Text passage:
☆ ☆ ☆

Continuing to block 310 “receiving an indication of a user generated edit to at least one sub-component of the package” an indication of a user generated edit to a one of the sub-components 124 can be received. For example, an edit can be specified via the GUI 128. Similarly, processor 110 can execute instructions 118 to receive an indication of the edit via the GUI 128. For example, processor 110 can execute instructions 118 to receive an indication of an edit to the canvas 202 on which a one of the sub-components 124 is depicted.

Continuing to block 312 “converting the user generated edit from a first data format to a second a data format” the user generated edit received at block 310 can be converted from a first data format to a second data format. For example, processor 110 can execute instructions 118 to convert a user generated edit (e.g., text blocks 214, image 216, etc.) from a first data format (e.g., HTML, HTML 5) to a second data format (e.g., JSON, XML, YAML, etc.). An example of a packages 120 stored in the second data format is given in FIG. 4 described in more detail below.

FIG. 4 illustrates an example description of a package of packages 120 in a hypothetical second data format. Although the syntax of the data format shown in FIG. 4 is not elaborated, the key elements are shown. For example, the package shows components (e.g., components 122, sub-components 124, etc.) with fixed content 402 and user generated content 130. In some embodiments, the second data format can define features of the user generated content 130, such as, for example, an X and Y coordinate of the user generated content 130 relative to the canvas 202, dimensions of the user generated content 130, a type of content (e.g., text, image, freeform, etc.). Further, the user generated content 130 can include, for example as meta data, tags associated with a validation on the package 120. For example, in some embodiments, the package can be validated for compliance with a non-profit mailing standard or requirement. As another example, the package 120 can be validated for compliance with a mailing standard, such as, a United States Postal Service (USPS) mailing standard or requirement.

Returning to FIG. 3, logic flow 300 can continuing to block 314 “storing the user generated edit in the second data format” the user generated edit can be stored in the second data format. For example, processor 110 can execute instructions 118 to store the user generated edit in the second data format at user generated content 130.

Furthermore, although not depicted in this figure, logic flow 300 could include retrieving the user generated edit in the second data format (e.g., from user generated content 130, or the like), converting it to the first data format, and displaying it on the GUI 128 for further manipulation or editing.

FIG. 5 illustrates a logic flow 500 that can be implemented by a computing system configured to enable editing of a multi-component direct-mail mailer package. For example, logic flow 500 can be implemented by direct-mail component editing system 100 of FIG. 1. In some embodiments, logic flow 500 can be implemented as part of logic flow 300 of FIG. 3. For example, processor 110 of direct-mail component editing system 100 can execute instructions 118 to cause direct-mail component editing system 100 to carry out operations for logic flow 500 at block 308 of logic flow 300. Logic flow 500 can begin at block 502. At block 502 “generate a graphical user comprising a component switcher and a component navigation tab for each sub-component of the package” a GUI comprising graphical indications and input selection elements for a component switcher and a component navigation tab can be generated. For example, processor 110 can execute instructions 118 to generate a GUI (e.g., GUI 128, or the like) comprising navigation bar 206 and editing bar 208.

☆ ☆ ☆

Stored records:
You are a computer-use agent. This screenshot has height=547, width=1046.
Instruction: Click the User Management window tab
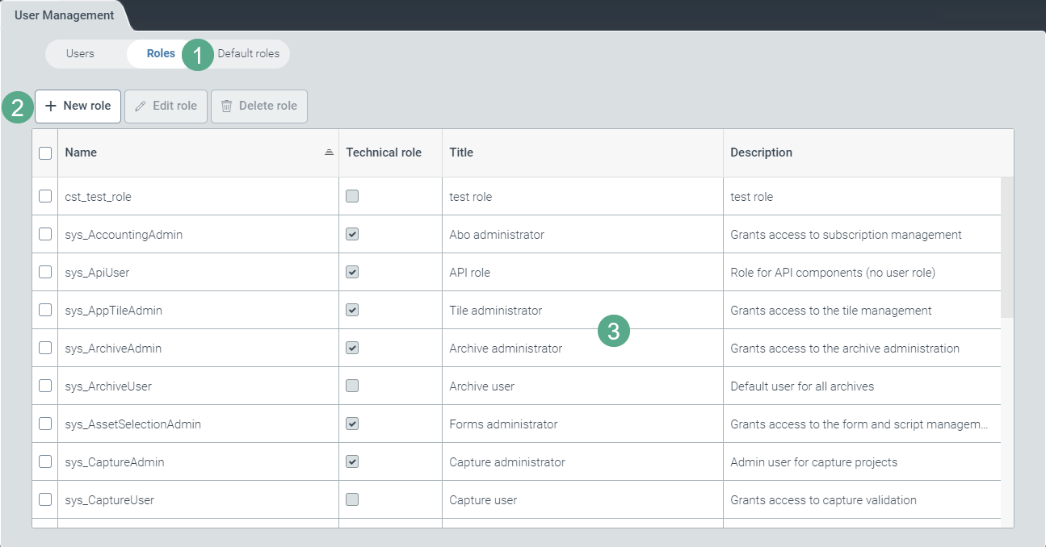(64, 15)
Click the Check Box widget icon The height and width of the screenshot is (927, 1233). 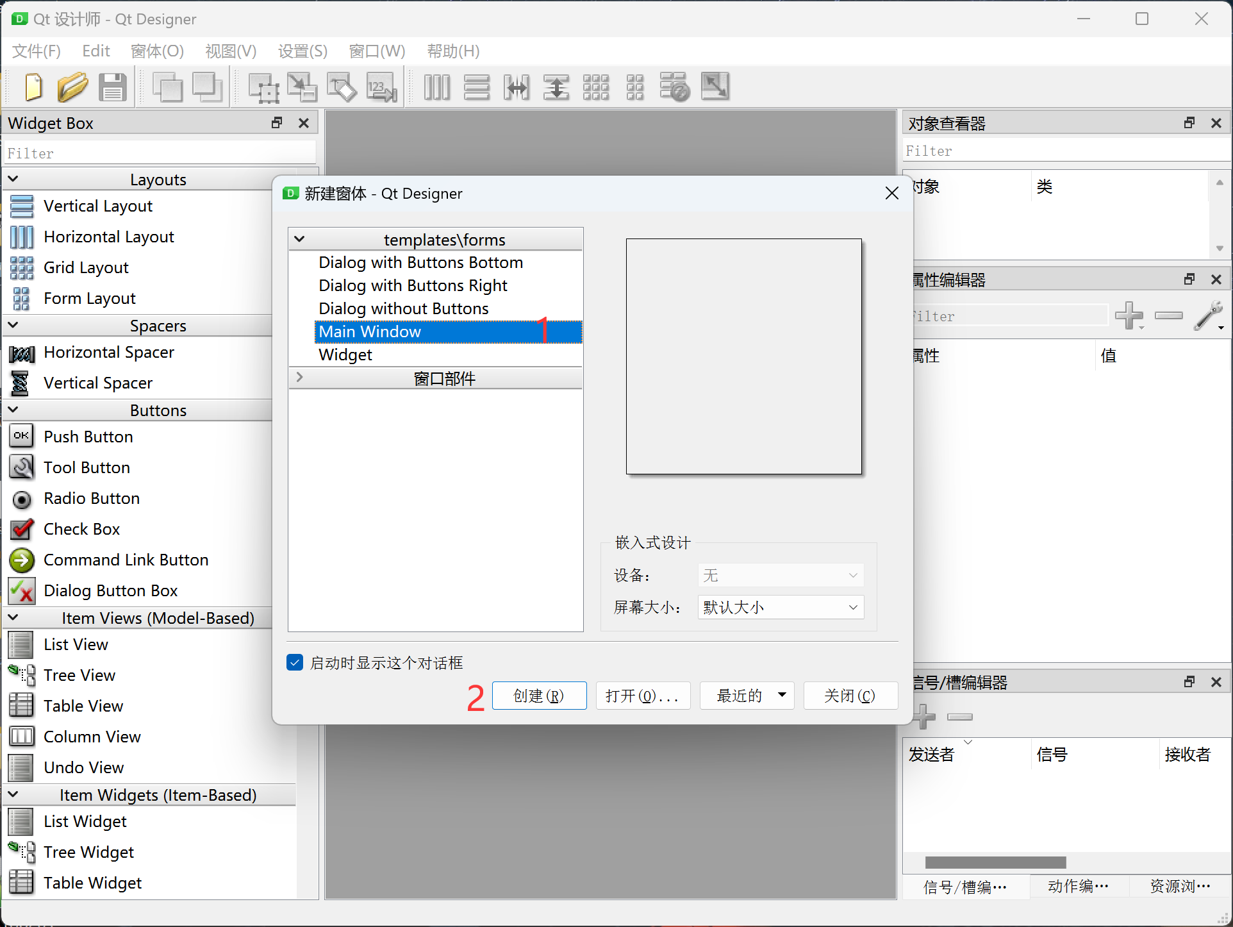point(21,529)
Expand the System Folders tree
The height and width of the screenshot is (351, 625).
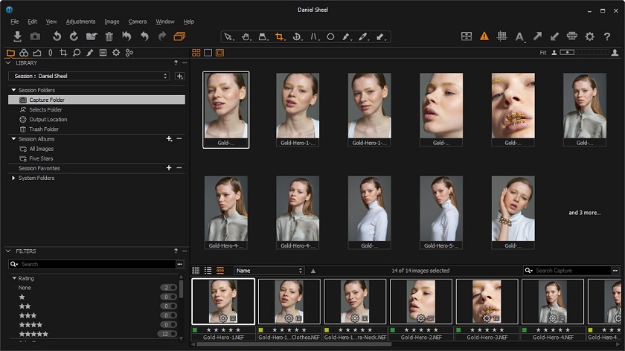pyautogui.click(x=13, y=178)
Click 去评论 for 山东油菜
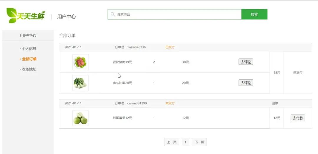Screen dimensions: 318x154 pos(246,83)
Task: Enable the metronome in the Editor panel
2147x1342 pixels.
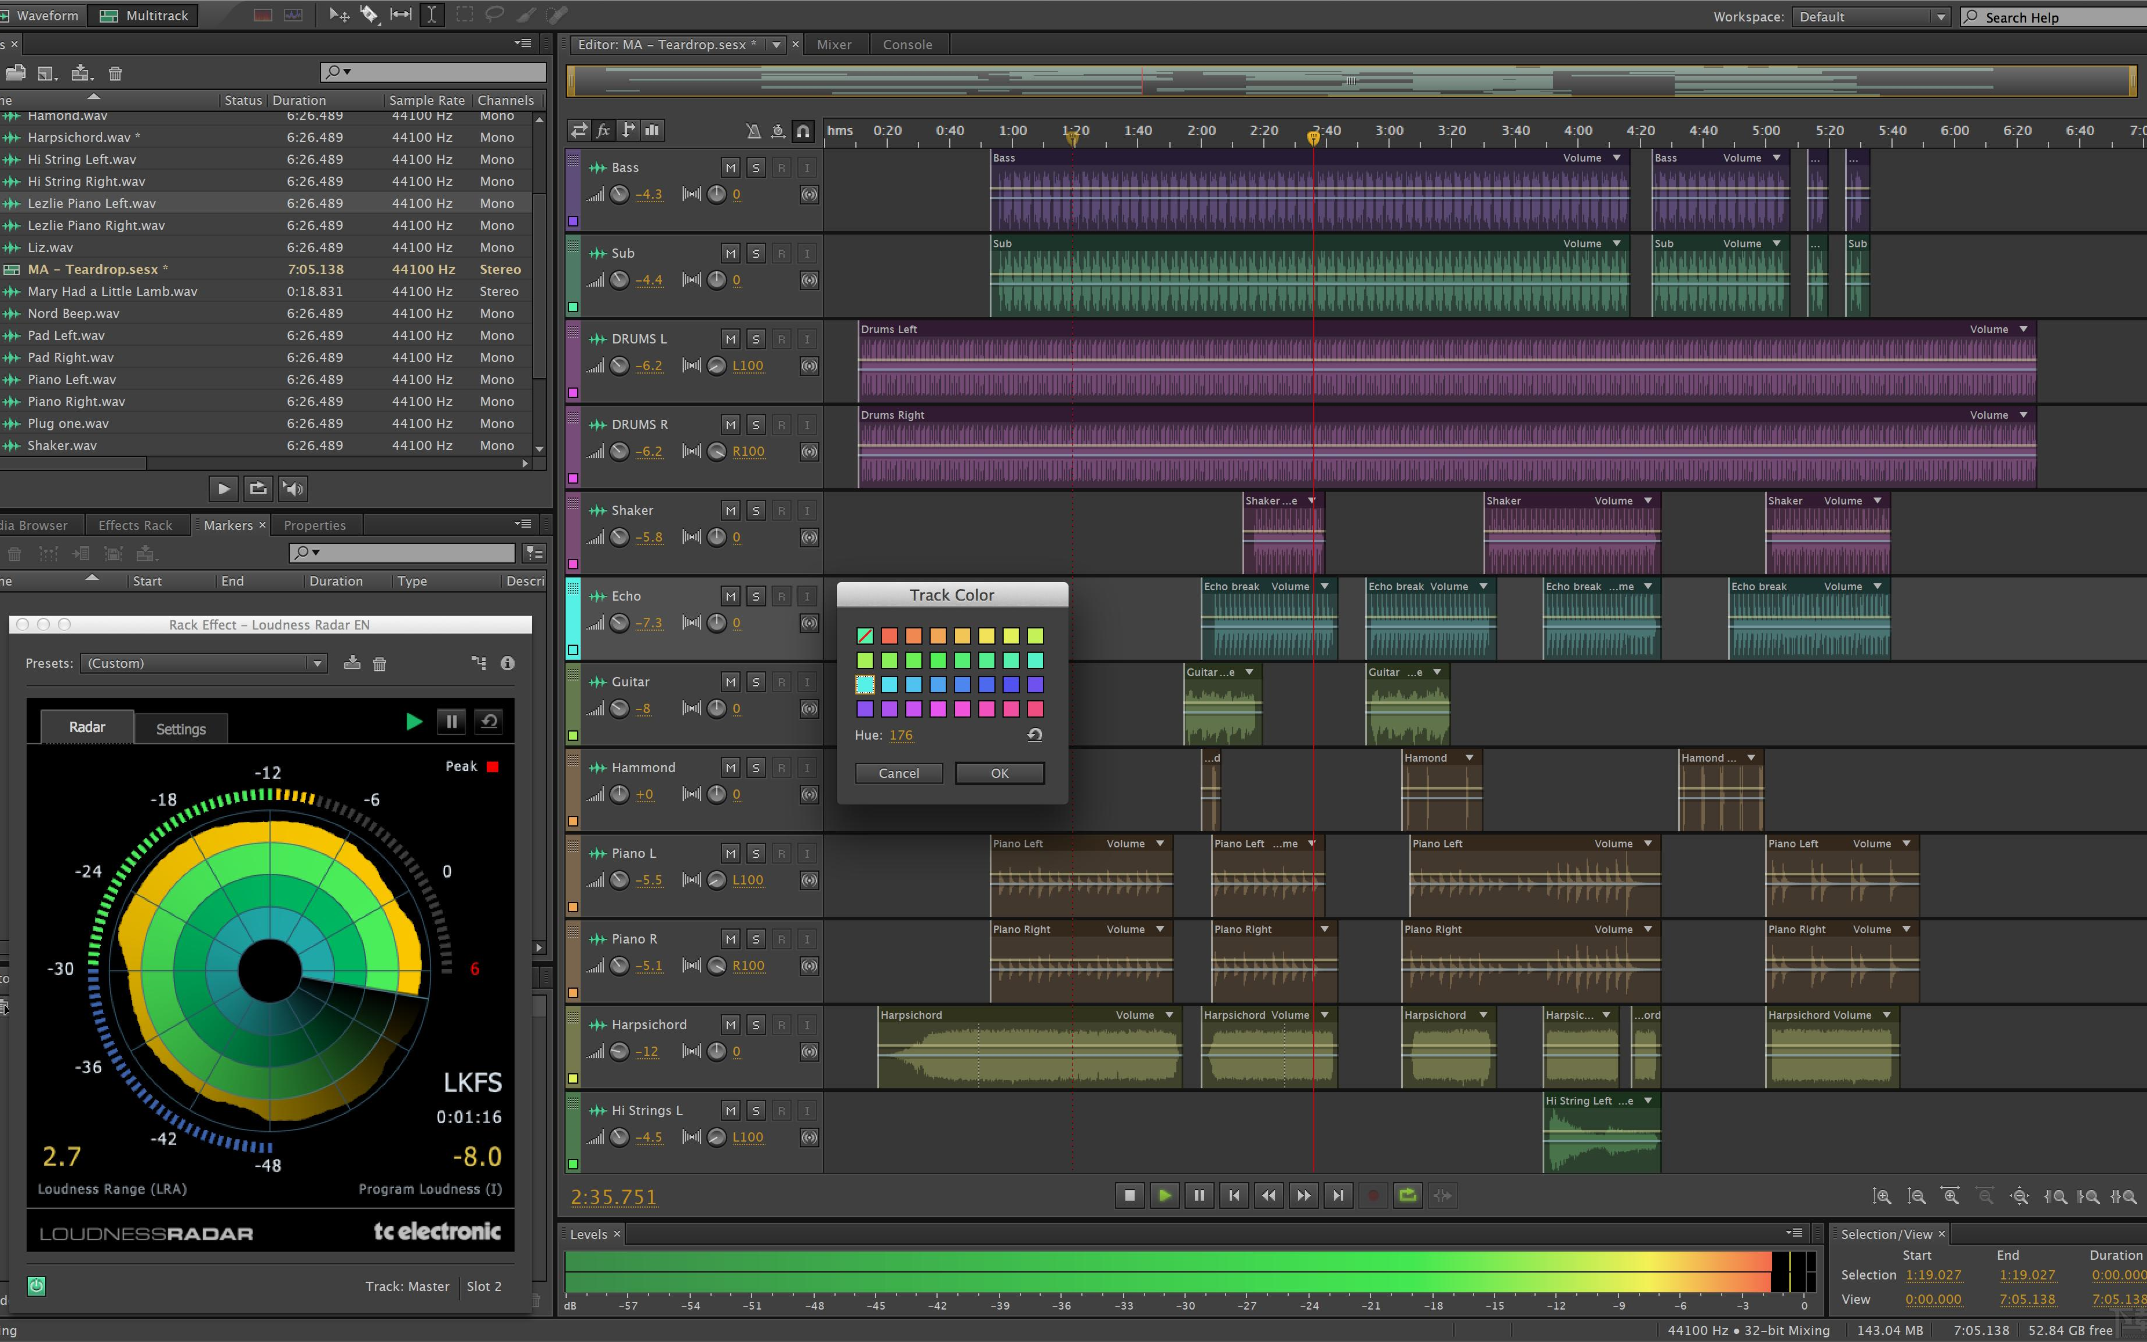Action: pos(753,130)
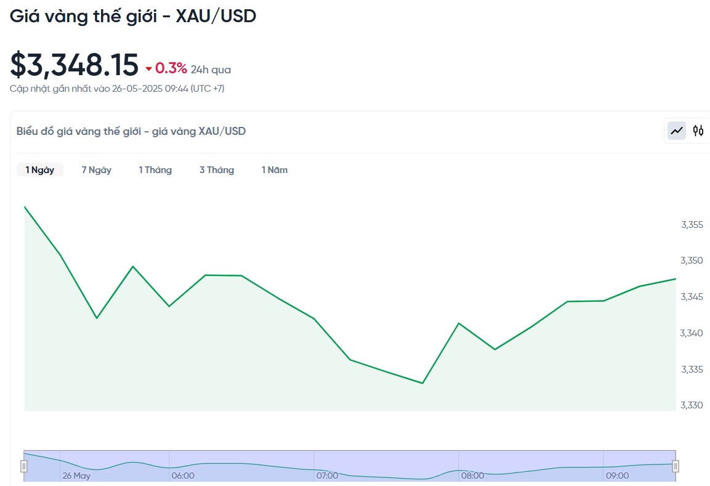Select the 1 Ngày time range
The image size is (710, 486).
coord(40,170)
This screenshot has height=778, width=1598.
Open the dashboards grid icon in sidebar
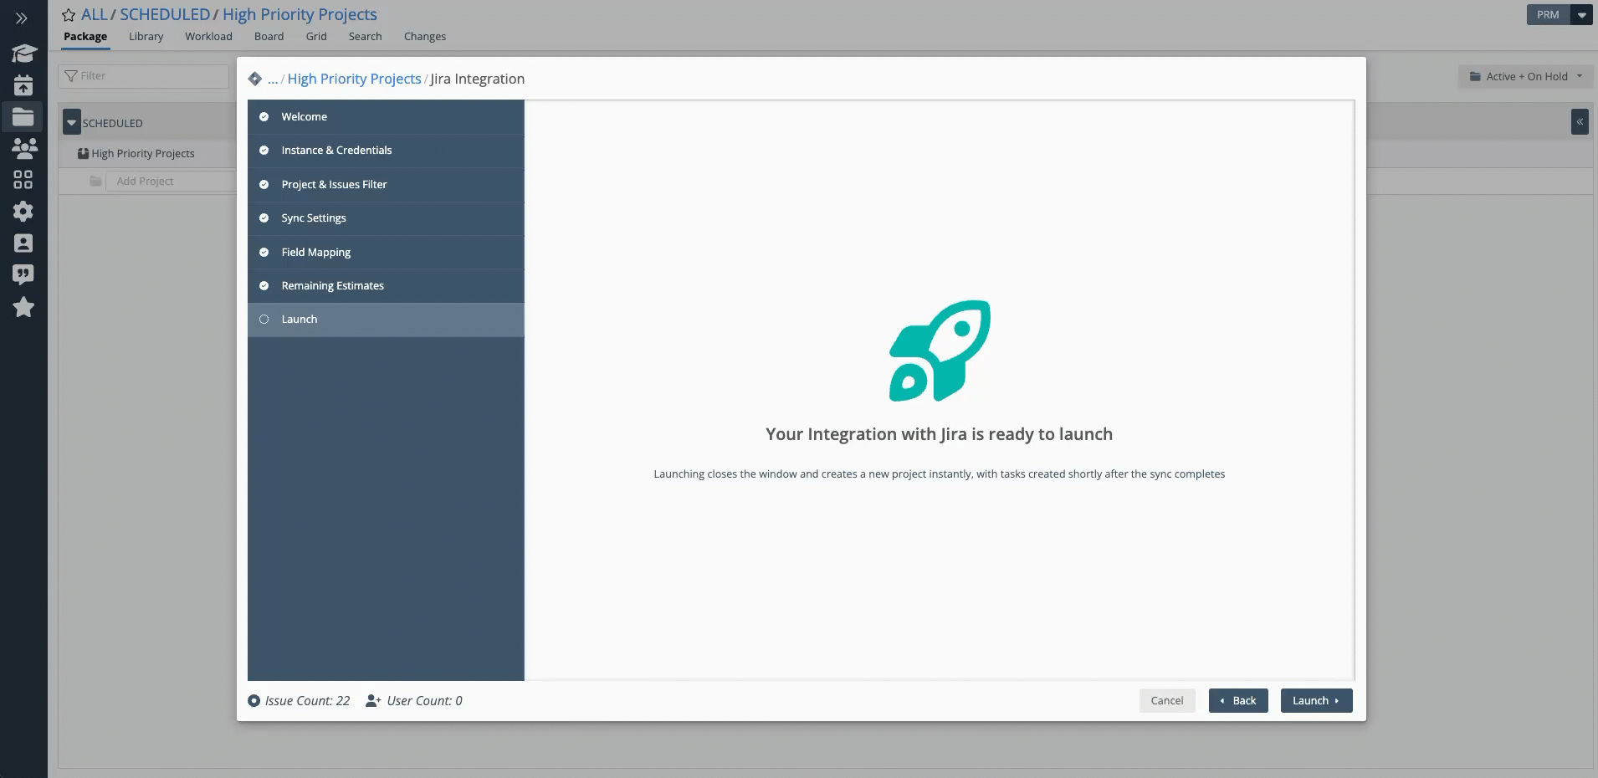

☆ ☆ ☆

Task set:
A: Using the direct-mail editing passage, decide whether each statement agrees with it. Answer yes or no for each, and quote the words of the passage that settle it.
(i) The user generated edit is stored in the first data format.
(ii) The syntax of the data format shown in FIG. 4 is spelled out in detail.
(iii) Logic flow 500 can be implemented as part of logic flow 300.
B: Answer these questions from the direct-mail editing passage.
(i) At which block is the user generated edit converted from a first data format to a second data format?
(ii) Which specific mailing standard is named as one the package can be validated against?
(iii) At which block does logic flow 500 begin?
C: List every block number that the direct-mail editing passage mentions.

Expected answers:
A:
(i) No: "the user generated edit can be stored in the second data format"
(ii) No: "Although the syntax of the data format shown in FIG. 4 is not elaborated"
(iii) Yes: "In some embodiments, logic flow 500 can be implemented as part of logic flow 300 of FIG. 3."

B:
(i) Block 312
(ii) A United States Postal Service (USPS) mailing standard or requirement
(iii) Block 502

C: 308, 310, 312, 314, 502